(A run of entries)
↓↓↓

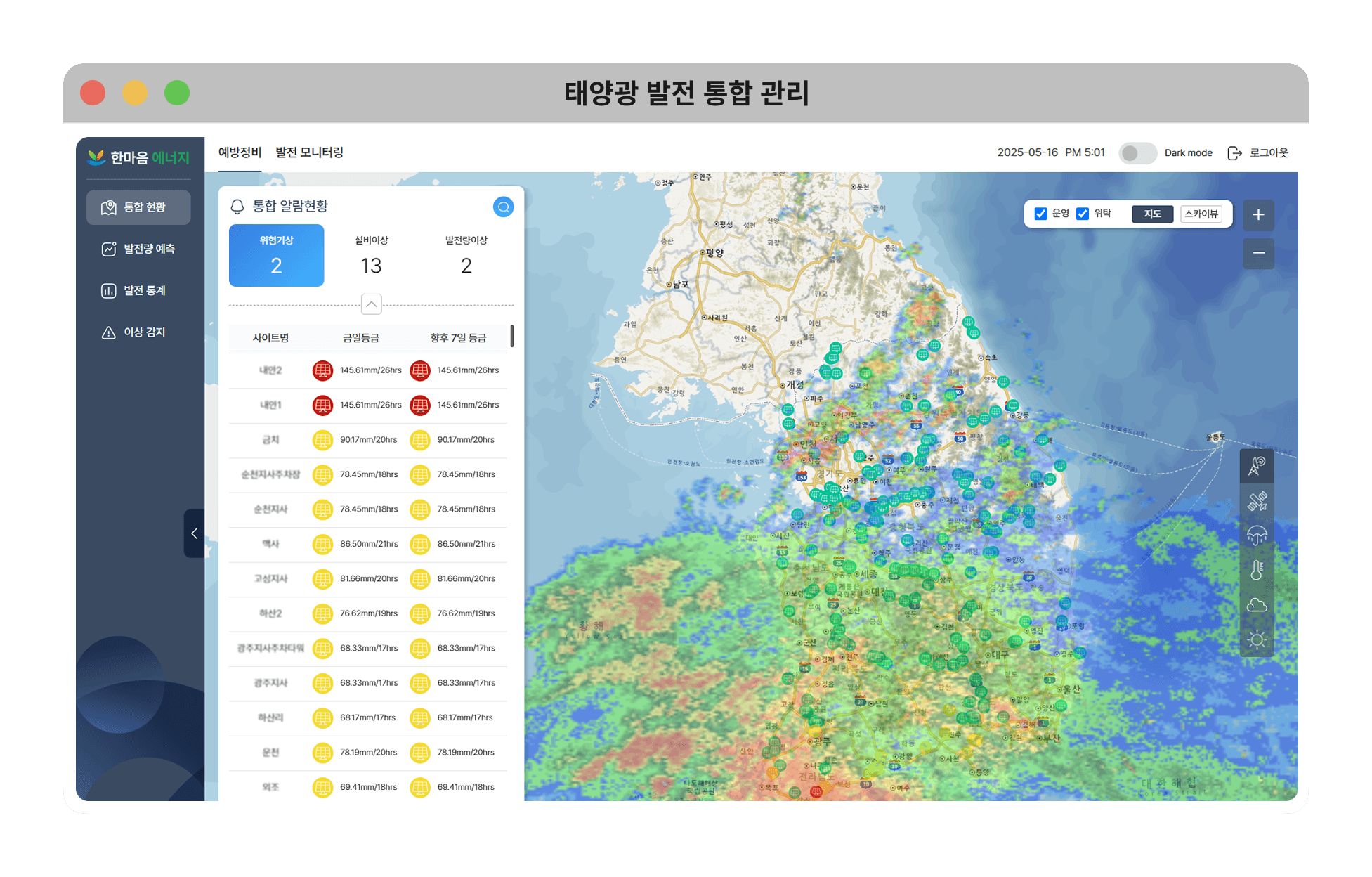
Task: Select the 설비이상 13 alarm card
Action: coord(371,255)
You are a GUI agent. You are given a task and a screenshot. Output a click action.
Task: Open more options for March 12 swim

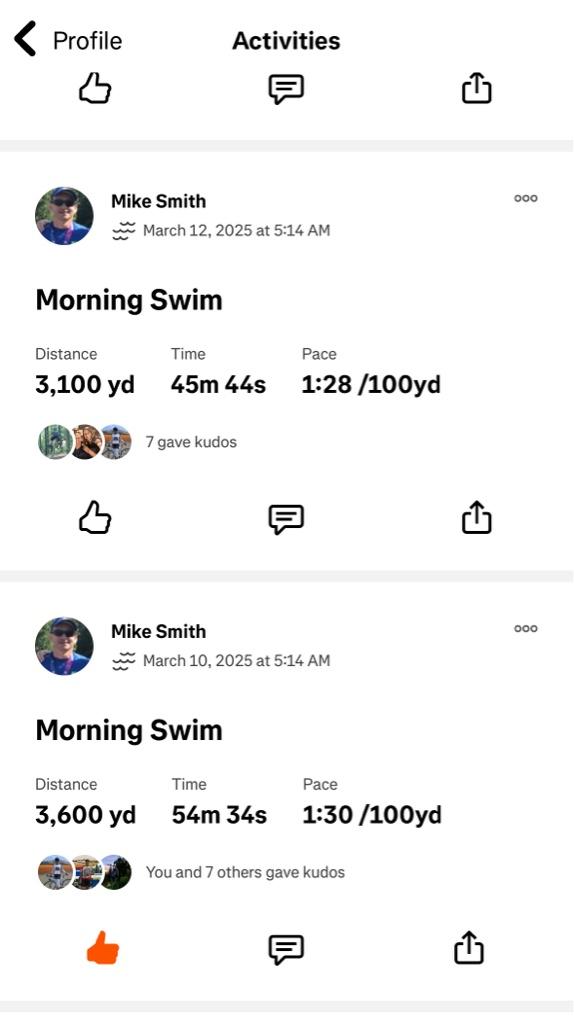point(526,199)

↑↑↑

### OBJECTIVE
Revise the entries above, swapping "click action" for "tap action" and keeping everything else the same. Leave the pictures out of your answer.

### EXPECTED ANSWER
Task: Select the 설비이상 13 alarm card
Action: coord(371,255)
You are a GUI agent. You are given a task and a screenshot. Output a tap action.
Task: Open more options for March 12 swim

point(526,199)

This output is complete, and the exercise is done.